The US Cybersecurity and Infrastructure Safety Company (CISA) has warned {that a} Citrix flaw patched in June is being actively exploited within the wild.
CVE-2023-24489 was added to the company’s Recognized Exploited Vulnerabilities Catalog yesterday, with CISA warning it poses “important dangers to the federal enterprise.”
The flaw is described as an improper entry management vulnerability in Citrix ShareFile (aka Citrix Content material Collaboration). If exploited, it “might enable an unauthenticated attacker to remotely compromise the customer-managed ShareFile storage zones controller,” CISA stated.
Citrix launched an advisory on the vital severity bug, which has a CVSS rating of 9.1, on June 13.
“This vulnerability impacts all at the moment supported variations of customer-managed ShareFile storage zones controller earlier than model 5.11.24,” it stated, when releasing the replace.
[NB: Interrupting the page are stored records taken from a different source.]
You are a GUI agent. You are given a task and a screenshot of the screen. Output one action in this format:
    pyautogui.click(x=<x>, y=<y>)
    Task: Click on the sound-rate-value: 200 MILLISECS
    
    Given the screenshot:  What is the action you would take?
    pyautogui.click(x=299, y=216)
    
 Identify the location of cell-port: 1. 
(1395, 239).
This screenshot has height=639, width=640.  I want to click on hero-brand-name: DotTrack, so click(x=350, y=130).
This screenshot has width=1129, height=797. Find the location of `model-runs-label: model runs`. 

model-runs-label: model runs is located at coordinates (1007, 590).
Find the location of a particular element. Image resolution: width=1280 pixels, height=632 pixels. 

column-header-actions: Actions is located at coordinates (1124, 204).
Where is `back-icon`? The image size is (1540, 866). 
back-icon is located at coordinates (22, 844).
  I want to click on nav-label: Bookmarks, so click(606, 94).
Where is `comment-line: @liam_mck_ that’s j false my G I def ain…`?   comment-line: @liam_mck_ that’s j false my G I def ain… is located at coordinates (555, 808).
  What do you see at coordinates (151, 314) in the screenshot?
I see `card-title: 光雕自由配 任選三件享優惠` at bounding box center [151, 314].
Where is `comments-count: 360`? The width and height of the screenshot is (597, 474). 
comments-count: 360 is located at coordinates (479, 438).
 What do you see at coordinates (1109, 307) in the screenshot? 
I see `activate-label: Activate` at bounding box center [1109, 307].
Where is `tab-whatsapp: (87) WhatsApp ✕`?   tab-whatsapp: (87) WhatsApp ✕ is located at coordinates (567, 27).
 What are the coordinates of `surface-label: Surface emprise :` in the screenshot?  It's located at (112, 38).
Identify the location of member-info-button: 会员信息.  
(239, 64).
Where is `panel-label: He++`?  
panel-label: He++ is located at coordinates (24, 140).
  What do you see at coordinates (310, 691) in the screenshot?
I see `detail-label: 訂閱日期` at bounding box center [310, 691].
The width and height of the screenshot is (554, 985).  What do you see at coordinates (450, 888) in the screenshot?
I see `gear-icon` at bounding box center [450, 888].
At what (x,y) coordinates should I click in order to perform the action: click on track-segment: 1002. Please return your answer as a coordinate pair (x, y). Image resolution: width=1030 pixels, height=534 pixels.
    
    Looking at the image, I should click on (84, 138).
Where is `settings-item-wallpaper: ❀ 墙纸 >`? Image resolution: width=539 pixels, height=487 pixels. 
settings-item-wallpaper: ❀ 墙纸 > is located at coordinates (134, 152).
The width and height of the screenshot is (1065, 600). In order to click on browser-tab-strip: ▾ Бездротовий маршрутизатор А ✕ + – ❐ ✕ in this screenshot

Learn extra on flaws in file sharing software program: Clop Ransom Gang Breaches Huge Names By way of MOVEit Flaw
Citrix Content material Collaboration is software program that enables enterprise file sync and sharing. Its storage zones controller characteristic allows customers to increase these file sharing capabilities to non-public information storage as a way to meet regulatory necessities.
“The storage zones that you simply keep can reside in your on-premises single-tenant storage system or in supported third-party cloud storage. This contains Amazon S3 and Home windows Azure,” Citrix explains.
“Storage zones controller additionally offers customers with safe entry to SharePoint websites and community file shares by way of storage zone connectors. Storage zone connectors allow you to offer safe cellular entry to information residing behind your company firewall with out the necessity to migrate information to the cloud.”
File sharing providers have change into a well-liked goal for ransomware teams over latest years, with the Clop group particularly exploiting zero-day vulnerabilities in MOVEit, and earlier in Accellion and GoAnywhere merchandise, to devastating impact.
That’s why CISA calls for all federal civilian companies patch the vulnerability by September 6. Non-public enterprises are inspired to comply with swimsuit.